An heir and a spare

(This article was originally published in The Horn, Autumn 2015. Author: Susie Ellis PhD, Executive Director, International Rhino Foundation)

We are proud to announce that not-so-little Andatu (now weighing ~530 kg) is going to be a big brother! In January, male Andalas successfully mated with female Ratu, and, in May, we expect to have a second baby rhino at the Sumatran Rhino Sanctuary (SRS).

This birth represents a continuation of the international love story between Cincinnati Zoo-born Andalas, who was moved to the SRS from the United States in 2007, and Ratu, who wandered out of the Indonesian rainforest in 2005 and joined the SRS population in 2006. Their male calf, Andatu, was born at the SRS in June 2012 – the first rhino born in a managed breeding facility in Asia in more than 140 years. The gender of the new calf is not yet known.

Other big news is that Andalas’ ‘teenage’ brother Harapan, born in 2006, has left Cincinnati to live at the SRS. Cincinnati Zoo-born brothers Andalas and Harapan are the only remaining descendants of their parents, both deceased. Harapan has been living the bachelor life for quite some time; experts agree that he will be better off living with others of his kind at the SRS. We are hopeful that Harapan will have the opportunity to learn to breed, and hopefully sire his own offspring in the near future.

The Sumatran rhino is one of the most threatened mammals on the planet, and while one birth won’t save the species, it’s a step in the right direction. Sumatran rhinos now number fewer than 100, living in three populations in Indonesia; Bukit Barisan Selatan, Way Kambas, and Gunung Leuser National Parks. These populations are further divided into at least 10 fragmented groups, numbering anywhere from two to 35 individuals. The species has been declared extinct in Malaysia, where wild population numbers plummeted from 60-80 animals to zero over the past 10 years due to poaching and small population issues such as the Allee effect.

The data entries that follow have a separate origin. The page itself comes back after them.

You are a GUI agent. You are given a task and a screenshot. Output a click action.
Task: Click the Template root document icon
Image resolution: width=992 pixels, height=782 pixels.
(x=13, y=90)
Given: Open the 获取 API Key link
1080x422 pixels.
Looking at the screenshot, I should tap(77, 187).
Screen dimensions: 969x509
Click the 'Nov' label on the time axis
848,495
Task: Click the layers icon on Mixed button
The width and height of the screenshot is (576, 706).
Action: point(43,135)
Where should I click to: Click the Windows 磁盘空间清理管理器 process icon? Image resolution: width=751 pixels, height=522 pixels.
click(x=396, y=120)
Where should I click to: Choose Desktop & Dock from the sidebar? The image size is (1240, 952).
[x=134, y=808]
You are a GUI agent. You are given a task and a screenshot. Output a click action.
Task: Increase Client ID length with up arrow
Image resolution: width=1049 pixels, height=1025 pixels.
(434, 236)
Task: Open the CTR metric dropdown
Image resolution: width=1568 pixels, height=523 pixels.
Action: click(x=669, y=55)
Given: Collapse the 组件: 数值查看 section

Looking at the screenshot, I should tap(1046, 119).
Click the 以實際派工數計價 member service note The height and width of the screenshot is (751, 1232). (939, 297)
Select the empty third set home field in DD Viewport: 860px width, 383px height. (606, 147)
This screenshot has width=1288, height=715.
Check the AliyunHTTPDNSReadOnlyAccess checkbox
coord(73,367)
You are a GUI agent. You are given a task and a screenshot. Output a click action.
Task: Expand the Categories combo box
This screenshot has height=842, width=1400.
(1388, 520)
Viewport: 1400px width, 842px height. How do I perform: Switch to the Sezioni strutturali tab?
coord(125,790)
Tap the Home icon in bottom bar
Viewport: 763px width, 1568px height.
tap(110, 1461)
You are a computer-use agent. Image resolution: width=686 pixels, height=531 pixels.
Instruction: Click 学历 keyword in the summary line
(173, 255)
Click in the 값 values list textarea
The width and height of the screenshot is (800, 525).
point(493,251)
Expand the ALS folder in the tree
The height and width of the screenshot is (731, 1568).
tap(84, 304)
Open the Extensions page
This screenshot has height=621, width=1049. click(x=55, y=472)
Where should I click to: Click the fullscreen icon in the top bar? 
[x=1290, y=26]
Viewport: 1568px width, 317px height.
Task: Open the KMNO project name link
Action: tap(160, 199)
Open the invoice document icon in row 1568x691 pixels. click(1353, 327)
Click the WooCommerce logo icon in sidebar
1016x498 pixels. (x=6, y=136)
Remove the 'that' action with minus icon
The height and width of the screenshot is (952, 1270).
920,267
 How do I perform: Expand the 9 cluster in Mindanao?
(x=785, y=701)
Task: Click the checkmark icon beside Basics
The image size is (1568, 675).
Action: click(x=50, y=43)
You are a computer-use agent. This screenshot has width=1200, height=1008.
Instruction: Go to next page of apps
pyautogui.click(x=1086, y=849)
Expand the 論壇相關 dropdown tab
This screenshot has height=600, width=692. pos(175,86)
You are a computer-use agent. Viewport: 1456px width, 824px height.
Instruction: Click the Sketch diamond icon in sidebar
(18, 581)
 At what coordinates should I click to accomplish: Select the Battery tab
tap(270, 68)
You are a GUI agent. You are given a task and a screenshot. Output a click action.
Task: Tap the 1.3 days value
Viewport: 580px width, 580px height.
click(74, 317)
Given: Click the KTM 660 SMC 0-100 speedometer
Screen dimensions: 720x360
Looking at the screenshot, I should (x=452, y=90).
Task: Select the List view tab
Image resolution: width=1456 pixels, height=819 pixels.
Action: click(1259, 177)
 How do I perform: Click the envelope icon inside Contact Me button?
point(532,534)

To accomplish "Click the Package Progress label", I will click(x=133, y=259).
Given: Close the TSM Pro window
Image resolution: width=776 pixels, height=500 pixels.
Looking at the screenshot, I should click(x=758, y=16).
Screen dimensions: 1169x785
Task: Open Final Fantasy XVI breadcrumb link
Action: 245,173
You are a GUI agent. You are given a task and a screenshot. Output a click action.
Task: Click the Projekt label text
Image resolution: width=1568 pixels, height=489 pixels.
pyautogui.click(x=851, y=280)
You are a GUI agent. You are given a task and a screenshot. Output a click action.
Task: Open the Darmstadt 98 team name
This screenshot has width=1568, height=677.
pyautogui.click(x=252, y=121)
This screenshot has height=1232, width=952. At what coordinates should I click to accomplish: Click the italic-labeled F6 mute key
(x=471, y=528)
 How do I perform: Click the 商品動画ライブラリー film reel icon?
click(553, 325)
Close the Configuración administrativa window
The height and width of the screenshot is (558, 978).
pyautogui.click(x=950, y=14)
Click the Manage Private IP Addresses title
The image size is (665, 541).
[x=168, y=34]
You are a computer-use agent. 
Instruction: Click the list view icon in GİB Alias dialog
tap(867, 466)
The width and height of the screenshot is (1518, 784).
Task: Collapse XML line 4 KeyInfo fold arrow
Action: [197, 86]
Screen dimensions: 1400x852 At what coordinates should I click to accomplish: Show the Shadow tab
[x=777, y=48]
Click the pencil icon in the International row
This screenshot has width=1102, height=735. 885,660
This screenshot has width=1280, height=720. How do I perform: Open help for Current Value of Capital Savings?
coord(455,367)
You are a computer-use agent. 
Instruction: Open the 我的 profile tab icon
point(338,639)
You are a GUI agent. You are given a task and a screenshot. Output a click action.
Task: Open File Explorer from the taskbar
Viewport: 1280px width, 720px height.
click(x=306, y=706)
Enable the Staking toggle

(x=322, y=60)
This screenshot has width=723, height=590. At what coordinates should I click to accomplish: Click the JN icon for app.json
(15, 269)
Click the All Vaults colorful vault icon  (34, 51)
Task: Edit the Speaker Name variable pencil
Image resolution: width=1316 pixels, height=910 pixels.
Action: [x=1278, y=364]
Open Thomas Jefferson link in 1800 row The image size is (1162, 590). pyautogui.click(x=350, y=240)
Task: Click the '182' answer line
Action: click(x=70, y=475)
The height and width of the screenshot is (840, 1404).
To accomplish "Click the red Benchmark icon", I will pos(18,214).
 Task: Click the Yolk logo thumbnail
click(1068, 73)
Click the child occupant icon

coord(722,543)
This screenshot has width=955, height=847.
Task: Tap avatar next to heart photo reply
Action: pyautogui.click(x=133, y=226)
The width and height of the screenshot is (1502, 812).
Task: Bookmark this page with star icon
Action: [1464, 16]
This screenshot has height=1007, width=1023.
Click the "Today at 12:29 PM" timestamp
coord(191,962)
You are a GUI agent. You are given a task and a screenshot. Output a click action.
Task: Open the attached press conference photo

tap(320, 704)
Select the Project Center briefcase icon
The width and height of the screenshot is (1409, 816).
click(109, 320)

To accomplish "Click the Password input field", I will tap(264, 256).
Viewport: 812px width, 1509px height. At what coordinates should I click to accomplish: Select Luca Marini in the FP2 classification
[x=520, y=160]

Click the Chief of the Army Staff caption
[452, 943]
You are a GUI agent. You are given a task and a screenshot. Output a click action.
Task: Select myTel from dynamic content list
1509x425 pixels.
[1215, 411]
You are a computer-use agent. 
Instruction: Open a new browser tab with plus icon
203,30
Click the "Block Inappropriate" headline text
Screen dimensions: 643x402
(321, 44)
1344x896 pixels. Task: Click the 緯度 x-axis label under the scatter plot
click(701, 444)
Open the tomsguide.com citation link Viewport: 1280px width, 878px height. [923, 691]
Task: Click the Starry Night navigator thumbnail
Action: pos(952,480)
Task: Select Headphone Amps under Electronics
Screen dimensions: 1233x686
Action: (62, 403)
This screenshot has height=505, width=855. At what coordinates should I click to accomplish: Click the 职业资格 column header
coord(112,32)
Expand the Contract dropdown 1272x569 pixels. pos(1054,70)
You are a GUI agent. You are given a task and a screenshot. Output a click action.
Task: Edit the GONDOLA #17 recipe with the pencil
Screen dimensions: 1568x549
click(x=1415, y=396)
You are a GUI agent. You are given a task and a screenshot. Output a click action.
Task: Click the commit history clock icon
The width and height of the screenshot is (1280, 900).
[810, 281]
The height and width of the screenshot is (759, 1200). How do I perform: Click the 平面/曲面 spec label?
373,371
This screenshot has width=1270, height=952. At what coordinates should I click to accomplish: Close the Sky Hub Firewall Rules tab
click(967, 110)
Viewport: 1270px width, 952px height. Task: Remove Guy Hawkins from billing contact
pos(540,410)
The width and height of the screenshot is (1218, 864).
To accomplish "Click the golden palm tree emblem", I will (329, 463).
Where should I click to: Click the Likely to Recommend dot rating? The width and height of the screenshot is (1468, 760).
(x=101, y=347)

This past year, funded by the Disney Conservation Fund, the International Rhino Foundation and partners convened a series of strategic planning workshops in Indonesia, bringing together some of the best rhino experts from around the globe to plot out a species recovery strategy for the next 10 years. Among others, key actions to save the Sumatran rhinos are:

  • Intensify protection in the National Parks
  • Create Intensive (‘no-go’) Protection Zones within the Parks
  • Expand the SRS so that it can accommodate more animals and produce more calves
  • Consolidate straggler animals either into the Intensive Protection Zones or, if examination shows that an animal (particularly females) has good reproductive potential, move them to the SRS
  • Carry out extensive awareness campaigns targeting multiple audiences to call attention to the plight of the Sumatran rhino

While these recommendations are being implemented, Rhino Protection Units (RPUs) remain the backbone of protection for the species. The 13, IRF-funded RPUs protecting Sumatran rhinos in Bukit Barisan Selatan and Way Kambas National Parks routinely encounter illegal hunting, logging and fishing activities. Other illegal activities detected include live-trapping of birds for the pet trade; livestock grazing and the planting of agricultural crops; the collection of non-timber forest products; and setting fires to generate fresh vegetation and attract game species.

In Way Kambas National Park, in addition to land patrols, thanks to Save the Rhino’s donation of a new live-aboard guard post, the Unicorn II, the teams are now able to patrol the rivers – an entry point for many illegal activities. We are deeply grateful for Save the Rhino’s ongoing support of these programmes, which are now, and will remain, the front line of protection for this critically endangered rhino species.


Since October 2014, Save the Rhino has sent a total of £3,958 for Sumatran rhino conservation efforts, including €5,000 from Wilhelma Zoo Stuttgart.